▸ Your task
Search the records below for the string "computer" and copy each line where it turns up.

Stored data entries
════════════════
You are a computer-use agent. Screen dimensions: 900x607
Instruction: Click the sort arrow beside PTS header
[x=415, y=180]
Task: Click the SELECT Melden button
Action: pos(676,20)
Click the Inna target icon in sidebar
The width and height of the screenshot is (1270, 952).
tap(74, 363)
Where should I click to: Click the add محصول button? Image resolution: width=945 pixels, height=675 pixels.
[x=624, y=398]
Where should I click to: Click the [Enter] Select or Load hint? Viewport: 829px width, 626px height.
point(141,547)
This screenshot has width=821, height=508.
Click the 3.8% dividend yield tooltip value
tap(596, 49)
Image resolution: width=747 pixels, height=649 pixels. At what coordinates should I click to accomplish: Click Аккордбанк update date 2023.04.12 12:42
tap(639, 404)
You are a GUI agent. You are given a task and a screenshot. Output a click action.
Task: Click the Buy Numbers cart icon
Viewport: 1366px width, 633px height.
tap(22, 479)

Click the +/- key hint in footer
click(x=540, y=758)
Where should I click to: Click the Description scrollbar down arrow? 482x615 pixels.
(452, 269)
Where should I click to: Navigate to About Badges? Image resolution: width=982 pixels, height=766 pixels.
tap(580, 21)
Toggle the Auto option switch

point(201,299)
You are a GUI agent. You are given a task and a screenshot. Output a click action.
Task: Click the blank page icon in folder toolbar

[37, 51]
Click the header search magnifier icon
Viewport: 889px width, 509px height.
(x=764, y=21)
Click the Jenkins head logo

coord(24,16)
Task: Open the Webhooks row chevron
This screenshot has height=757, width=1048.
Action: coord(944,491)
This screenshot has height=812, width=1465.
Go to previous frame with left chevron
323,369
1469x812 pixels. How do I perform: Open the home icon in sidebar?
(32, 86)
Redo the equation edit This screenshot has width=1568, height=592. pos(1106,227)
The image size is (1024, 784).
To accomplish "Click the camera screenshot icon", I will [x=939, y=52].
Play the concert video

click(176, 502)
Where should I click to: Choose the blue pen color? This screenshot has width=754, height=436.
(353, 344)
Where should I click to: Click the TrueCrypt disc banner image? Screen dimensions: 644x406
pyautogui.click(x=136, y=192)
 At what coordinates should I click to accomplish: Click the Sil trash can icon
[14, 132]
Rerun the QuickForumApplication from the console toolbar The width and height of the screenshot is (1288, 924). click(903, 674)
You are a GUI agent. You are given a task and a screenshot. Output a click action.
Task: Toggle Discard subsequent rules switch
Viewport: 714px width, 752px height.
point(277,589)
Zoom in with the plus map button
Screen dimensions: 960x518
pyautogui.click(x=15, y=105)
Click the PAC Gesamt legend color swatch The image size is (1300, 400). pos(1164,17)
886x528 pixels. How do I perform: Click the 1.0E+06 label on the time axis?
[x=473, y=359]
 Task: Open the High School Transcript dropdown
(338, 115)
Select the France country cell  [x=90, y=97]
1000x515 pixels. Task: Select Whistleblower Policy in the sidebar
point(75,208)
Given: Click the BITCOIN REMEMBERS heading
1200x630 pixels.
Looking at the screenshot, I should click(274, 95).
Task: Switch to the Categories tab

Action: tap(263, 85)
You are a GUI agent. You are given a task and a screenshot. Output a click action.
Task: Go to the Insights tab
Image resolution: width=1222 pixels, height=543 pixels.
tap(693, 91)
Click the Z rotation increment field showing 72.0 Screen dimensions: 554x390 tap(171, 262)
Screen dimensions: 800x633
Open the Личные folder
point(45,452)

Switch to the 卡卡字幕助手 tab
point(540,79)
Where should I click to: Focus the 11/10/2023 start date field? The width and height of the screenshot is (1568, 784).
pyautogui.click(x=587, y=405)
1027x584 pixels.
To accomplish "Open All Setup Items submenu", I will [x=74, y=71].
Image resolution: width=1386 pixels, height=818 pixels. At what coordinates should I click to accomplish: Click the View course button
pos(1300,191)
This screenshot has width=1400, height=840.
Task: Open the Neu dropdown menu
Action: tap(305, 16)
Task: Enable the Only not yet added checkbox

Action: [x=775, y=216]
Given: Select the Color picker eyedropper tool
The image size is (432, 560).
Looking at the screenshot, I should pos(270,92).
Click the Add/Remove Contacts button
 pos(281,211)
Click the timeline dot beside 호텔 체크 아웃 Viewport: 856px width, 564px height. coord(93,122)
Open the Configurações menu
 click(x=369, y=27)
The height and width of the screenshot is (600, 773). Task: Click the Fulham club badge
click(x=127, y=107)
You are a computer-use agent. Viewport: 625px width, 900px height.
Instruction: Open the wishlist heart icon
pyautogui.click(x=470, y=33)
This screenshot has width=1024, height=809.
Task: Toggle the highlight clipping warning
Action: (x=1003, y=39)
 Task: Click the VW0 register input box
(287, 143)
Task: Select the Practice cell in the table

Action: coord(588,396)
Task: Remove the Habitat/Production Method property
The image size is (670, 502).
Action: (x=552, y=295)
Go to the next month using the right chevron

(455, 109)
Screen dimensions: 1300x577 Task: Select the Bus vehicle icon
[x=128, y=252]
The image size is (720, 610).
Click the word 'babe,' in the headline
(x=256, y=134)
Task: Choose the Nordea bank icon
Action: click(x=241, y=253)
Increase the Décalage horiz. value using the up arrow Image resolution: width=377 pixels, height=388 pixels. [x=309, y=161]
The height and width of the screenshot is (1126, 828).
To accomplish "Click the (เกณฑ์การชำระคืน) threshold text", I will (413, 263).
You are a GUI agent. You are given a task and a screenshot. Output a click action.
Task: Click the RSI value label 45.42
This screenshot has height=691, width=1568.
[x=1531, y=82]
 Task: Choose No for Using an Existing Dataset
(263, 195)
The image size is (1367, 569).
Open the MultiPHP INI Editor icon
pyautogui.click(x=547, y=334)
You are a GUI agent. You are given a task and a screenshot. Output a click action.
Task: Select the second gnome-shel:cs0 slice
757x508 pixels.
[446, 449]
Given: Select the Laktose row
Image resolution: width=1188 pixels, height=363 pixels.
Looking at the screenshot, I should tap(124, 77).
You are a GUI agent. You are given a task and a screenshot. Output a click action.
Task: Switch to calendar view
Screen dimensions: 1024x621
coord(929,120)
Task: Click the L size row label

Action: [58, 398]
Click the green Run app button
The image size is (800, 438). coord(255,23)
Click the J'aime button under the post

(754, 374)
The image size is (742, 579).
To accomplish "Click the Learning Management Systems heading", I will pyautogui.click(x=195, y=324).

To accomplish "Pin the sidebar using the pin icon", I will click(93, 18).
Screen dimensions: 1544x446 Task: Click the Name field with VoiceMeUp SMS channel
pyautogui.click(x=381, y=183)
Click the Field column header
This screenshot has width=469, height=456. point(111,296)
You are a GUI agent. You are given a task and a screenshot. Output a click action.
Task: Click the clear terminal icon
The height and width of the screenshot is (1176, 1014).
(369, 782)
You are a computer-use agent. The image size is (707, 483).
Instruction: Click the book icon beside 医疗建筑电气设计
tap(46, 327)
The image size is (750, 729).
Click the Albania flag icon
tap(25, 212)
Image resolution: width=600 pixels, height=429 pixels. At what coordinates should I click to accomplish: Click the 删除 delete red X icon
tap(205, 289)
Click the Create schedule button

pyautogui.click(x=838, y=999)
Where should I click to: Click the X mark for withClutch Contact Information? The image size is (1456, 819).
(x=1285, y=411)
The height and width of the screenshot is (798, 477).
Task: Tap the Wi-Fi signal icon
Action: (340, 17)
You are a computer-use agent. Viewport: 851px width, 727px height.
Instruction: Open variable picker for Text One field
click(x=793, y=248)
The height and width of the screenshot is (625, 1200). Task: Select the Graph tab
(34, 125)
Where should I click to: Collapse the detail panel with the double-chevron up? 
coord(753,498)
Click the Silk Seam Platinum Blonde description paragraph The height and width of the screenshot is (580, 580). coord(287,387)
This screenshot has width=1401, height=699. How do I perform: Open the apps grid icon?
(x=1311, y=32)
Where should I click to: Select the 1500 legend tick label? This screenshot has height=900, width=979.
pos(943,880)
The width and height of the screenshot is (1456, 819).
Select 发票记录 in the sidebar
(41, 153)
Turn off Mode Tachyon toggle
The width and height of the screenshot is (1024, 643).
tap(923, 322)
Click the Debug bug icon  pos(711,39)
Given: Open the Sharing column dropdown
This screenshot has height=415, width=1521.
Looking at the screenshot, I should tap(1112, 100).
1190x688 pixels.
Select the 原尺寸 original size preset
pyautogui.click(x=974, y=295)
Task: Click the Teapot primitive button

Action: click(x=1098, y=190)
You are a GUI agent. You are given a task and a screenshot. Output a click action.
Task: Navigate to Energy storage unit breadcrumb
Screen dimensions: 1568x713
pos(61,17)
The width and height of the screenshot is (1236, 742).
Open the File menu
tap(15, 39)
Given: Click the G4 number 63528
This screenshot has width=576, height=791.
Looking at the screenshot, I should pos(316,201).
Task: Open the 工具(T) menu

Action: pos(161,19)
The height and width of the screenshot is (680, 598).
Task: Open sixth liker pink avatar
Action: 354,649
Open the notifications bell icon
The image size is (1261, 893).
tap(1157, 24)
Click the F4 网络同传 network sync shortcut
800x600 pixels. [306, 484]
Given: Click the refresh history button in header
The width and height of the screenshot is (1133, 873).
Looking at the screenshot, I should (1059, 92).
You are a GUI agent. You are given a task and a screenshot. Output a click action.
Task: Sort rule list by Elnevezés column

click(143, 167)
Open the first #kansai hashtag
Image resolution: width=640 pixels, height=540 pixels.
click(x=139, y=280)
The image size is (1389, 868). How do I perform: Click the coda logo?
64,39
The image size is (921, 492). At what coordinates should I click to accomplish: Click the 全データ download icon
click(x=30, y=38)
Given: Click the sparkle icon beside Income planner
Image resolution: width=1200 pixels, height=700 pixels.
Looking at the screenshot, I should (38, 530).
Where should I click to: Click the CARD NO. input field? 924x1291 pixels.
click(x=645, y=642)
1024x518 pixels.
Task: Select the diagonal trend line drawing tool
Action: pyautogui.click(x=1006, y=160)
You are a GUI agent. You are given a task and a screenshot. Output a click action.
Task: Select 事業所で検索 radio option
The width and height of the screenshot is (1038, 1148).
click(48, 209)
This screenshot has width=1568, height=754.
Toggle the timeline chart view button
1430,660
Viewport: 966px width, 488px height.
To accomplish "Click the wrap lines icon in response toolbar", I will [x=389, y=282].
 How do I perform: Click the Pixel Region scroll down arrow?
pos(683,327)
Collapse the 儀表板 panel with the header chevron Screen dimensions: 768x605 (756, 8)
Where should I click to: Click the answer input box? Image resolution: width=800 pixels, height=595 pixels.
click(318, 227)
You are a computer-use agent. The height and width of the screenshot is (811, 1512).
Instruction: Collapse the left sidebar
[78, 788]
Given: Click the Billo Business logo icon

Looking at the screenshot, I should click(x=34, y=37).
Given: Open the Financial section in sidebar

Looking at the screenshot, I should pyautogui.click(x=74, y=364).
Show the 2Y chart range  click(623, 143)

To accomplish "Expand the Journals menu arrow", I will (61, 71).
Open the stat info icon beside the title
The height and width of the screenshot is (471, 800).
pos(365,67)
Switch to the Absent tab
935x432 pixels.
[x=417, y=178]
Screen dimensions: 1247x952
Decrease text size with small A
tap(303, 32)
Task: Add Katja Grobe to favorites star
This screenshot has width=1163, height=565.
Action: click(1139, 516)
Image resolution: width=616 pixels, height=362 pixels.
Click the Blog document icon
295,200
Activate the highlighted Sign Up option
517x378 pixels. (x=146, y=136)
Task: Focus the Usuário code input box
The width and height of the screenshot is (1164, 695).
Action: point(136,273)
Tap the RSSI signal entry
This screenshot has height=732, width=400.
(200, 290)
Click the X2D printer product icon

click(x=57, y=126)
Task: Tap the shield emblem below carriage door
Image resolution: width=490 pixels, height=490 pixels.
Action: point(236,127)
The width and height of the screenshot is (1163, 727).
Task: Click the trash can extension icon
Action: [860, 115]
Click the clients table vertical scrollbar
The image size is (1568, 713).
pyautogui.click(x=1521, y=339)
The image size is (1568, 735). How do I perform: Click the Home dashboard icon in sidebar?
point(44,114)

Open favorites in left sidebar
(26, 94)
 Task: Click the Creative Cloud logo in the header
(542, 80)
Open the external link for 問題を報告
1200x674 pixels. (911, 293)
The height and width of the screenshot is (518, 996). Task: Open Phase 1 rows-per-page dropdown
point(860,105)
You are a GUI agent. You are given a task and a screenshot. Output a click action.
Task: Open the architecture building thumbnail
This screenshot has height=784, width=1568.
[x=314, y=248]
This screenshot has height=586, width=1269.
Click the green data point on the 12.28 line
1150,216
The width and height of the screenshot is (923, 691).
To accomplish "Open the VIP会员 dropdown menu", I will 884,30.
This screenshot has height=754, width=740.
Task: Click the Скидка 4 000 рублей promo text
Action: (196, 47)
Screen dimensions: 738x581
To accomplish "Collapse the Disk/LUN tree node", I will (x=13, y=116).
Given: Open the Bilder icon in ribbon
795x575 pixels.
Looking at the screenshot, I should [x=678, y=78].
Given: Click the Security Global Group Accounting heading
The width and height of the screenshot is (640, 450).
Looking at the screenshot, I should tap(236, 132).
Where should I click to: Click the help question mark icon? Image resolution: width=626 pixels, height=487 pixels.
════════════════
▸ Reply
You are a computer-use agent. Screen dimensions: 900x607
You are a computer-use agent. Viewport: 625px width, 900px height.
You are a computer-use agent. The image size is (707, 483).
You are a computer-use agent. Viewport: 851px width, 727px height.
You are a computer-use agent. The height and width of the screenshot is (811, 1512).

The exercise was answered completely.